Except that even a tentative scratch at the surface reveals another picture beneath. Iraqi sovereignty has come to mean the imposition of an unelected civilian administration on the people of Iraq. The extent of such ‘sovereignty’ is borne out by the opening of the trial of Saddam. The location of the court was kept secret. The judge insisted his own name be kept secret. There was no defence counsel. The videotaped proceedings were censored by the US military. Saddam was chained throughout, and most of his comments were censored to the media. To any impartial observer, justice in the new ‘independent’ Iraq looked about as impartial as the justice overseen by Saddam.

‘Sovereignty’ is a slippery concept. International law treats ‘sovereignty’ as a fundamental. Sovereignty and equality are governing principles in bourgeois law at every level. The legal theorist Lassa Oppenheim opined as far back as 1920 that the equality of states was “the indispensable foundation” of international society. When the US invaded Afghanistan and then Iraq it put forward its right to ‘self-defence’ as a justification for intervention. Yet the US was not under attack, as Article 51 of the UN Charter specifies as necessary for armed self defence. Afghanistan and Iraq, it was argued, had supported and harboured Al-Qaeda.

Yet when the Nicaraguan government attempted to pursue the US government over its support for the right-wing paramilitary Contras, the World Court held that the US was not responsible for breaches of international humanitarian law committed by the Contras since it had not directed and controlled the individual operations which gave rise to these breaches. “Organising or encouraging the organisation of irregular forces or armed bands … does not constitute an armed attack sufficient to give rise to a right to exercise self-defence.” Under the terms of the Military Assistance Agreement concluded between the International Security Assistance Force and the interim government in Afghanistan, the UK military forces operating in Afghanistan are immune from prosecution for grave breaches of the Geneva Convention. ‘Sovereignty’ appears to be honoured only in the breach. It is in the gift of some ‘Great Power’ nations to grant ‘sovereignty’ to others.

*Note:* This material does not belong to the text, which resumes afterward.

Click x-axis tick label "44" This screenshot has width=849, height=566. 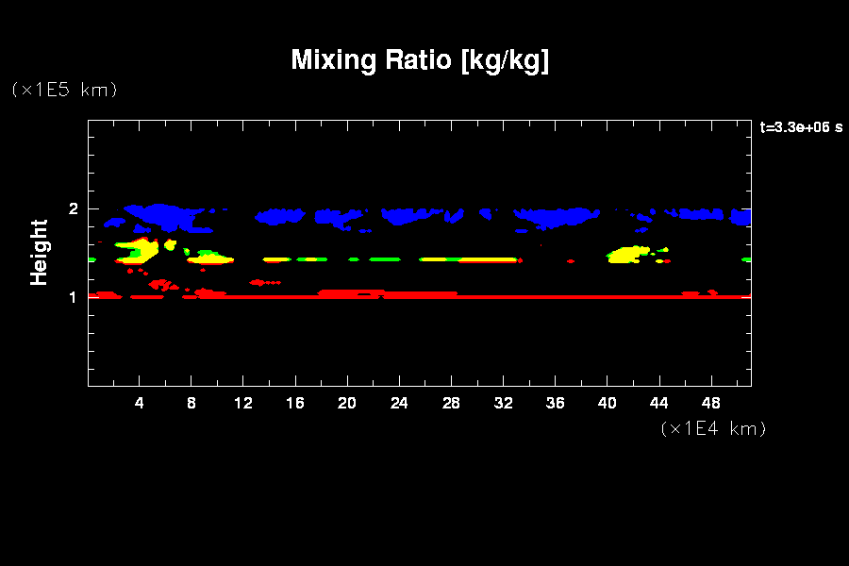coord(658,404)
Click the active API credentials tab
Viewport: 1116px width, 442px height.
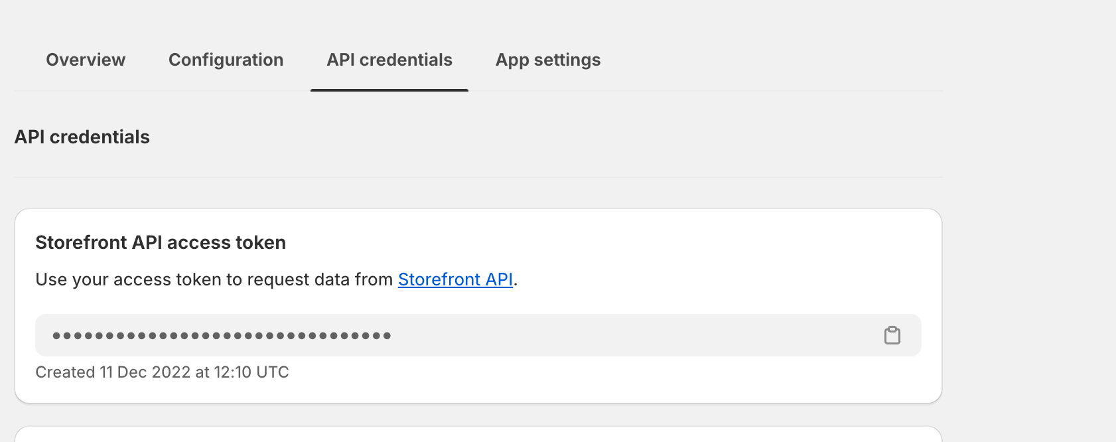click(389, 60)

The same is true for the concept of ‘human rights’. Behind the rhetoric of formal equality, and immutability of rights lies a social terrain of real inequality and rights instituted or violated at the behest of the state. The detainees at Guantanamo Bay were deemed ‘illegal combatants’ by the US and hence denied the protections of the laws of war. The intervention of the Supreme Court remedies the situation, but the fact that a legal environment could be created wherein the US could contend that the law of human rights had no applicability goes to suggest that such rights are in any event no more than gifts of the state. So also the detainees held at HMP Belmarsh in the UK, indefinitely and without trial.

The Blair government’s vaunted introduction of the Human Rights Act – the recognition of the European Convention on Human Rights within UK law – counts for little given the ease with which the government was able to derogate from its Conven-tion duties in violating the rights of the Belmarsh detainees.

The lesson of all this? ‘Sovereignty’ and ‘equality’ are meaningless, the ‘rights’ intended to protect us useless, so long as they remain the gifts of the state. The only guarantees of sovereignty and equality can be through the destruction of the state and the system of fundamental inequality of which it is the armed guarantor. Those who argue that the means to equality and justice lie through the state have to explain how ‘sovereignty’ can be anything other than a game in the courts of international law, if it is something that can be granted or denied by those with the biggest guns.